The same increase in strictness is likely to happen when the qualifying amendment is announced sometime in the near future.

It doesn't have to be that way though. A sensible change is needed. NASCAR could do something simple and not have to undercut the teams in the process. More importantly, not only does the change need to be sensible but also it needs to be done once and then left alone. Qualifying should set the field. It should be procedural. It is ok if it only fulfills the basics of setting the field. That is fine. People would understand.
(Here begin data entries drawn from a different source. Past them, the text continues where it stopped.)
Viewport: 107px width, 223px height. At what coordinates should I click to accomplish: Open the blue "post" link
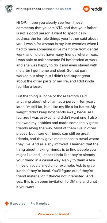[68, 9]
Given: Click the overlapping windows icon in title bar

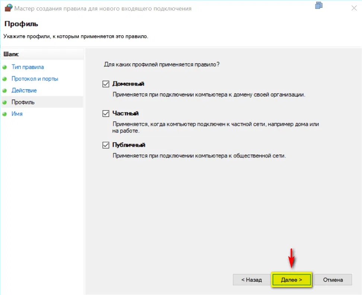Looking at the screenshot, I should click(319, 6).
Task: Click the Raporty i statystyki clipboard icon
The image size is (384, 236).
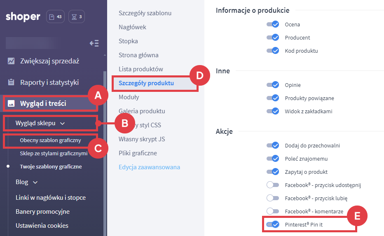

This is a chance for NASCAR to address its problem and start the process of coming back to earth and be a racing series. If there is one series that needs less drama it is NASCAR. It has been exhausting trying to keep up with NASCAR. It seems like every decision has been made knowing it could piss people off and NASCAR has been ok with that. It has been ok with pitting people against one another. It is ok creating grudges during qualifying of all sessions! It is constantly stirring the pot in hopes more combativeness will lead to more attention but if all we ever hear is bickering people will tune out.

The bad news is NASCAR's search for drama, for rivalries, for anger has hurt its fan base in the process. NASCAR pretty much says every time it makes a change it is for the fans and it is bullshit and it could not have been made clearer that is bullshit than Friday in Fontana when the system provided a qualifying session that decided pole position where no laps were completed.

It is time for sensibility to take over. It is time for NASCAR to admit it has a problem and get back to the basics of a racing series. It is time for rehabilitation, restructuring life to achieve basic daily tasks without reaching for the poison that causes the series to stray from the path and finding joy in accomplishing the little things each day.

Or NASCAR can continue to feed its addiction and become even more unrecognizable from the series we once knew. We all know how this ends for an addict that cannot get enough.

Death.

Winners From the Weekend
You know about Kyle Busch and Valtteri Bottas but did you know...

The #31 Action Express Racing Cadillac of Felipe Nasr, Pipo Derani and Eric Curran won the 12 Hours of Sebring. The #911 Porsche of Nick Tandy, Frédéric Makowiecki and Patrick Pilet won the GTLM class, their second consecutive Sebring victory in class. The #38 Performance Tech Motorsports Oreca of Cameron Cassels, Andrew Evans and Kyle Masson won in the LMP2 class. The #11 Grasser Racing Team Lamborghini of Mirko Bortolotti, Rik Breukers and Rolf Ineichen won in the GTD class, its second consecutive victory of the season.

The #8 Toyota of Fernando Alonso, Sébastien Buemi and Kazuki Nakajima won the 1000 Miles of Sebring. The #37 Jackie Chan DC Racing Oreca of David Heinemeier Hansson, Jordan King and Will Stevens won in the LMP2 class. The #91 Porsche of Richard Lietz and Gianmaria Bruni won in GTE-Pro. The #77 Dempsey-Proton Racing Porsche of Matt Campbell, Julien Andlauer and Christian Ried won in GTE-Am, their fourth victory of the season.

Scott McLaughlin won three of four Supercars races from Melbourne. He did not start the third after an accident on the reconnaissance laps. That handed a victory to Chaz Mostert.

Álvaro Bautista swept the three World Superbike races from Buriram.

Cole Custer won the NASCAR Grand National Series race at Fontana.

Marvin Musquin won the Supercross race from Indianapolis.

Coming Up This Weekend
IndyCar will have its first race at Circuit of the Americas in Austin.
NASCAR has a short-track race at Martinsville.
Formula E is back in the People's Republic of China and in the tropical location of Sanya.
Supercross makes an earlier trip to Seattle.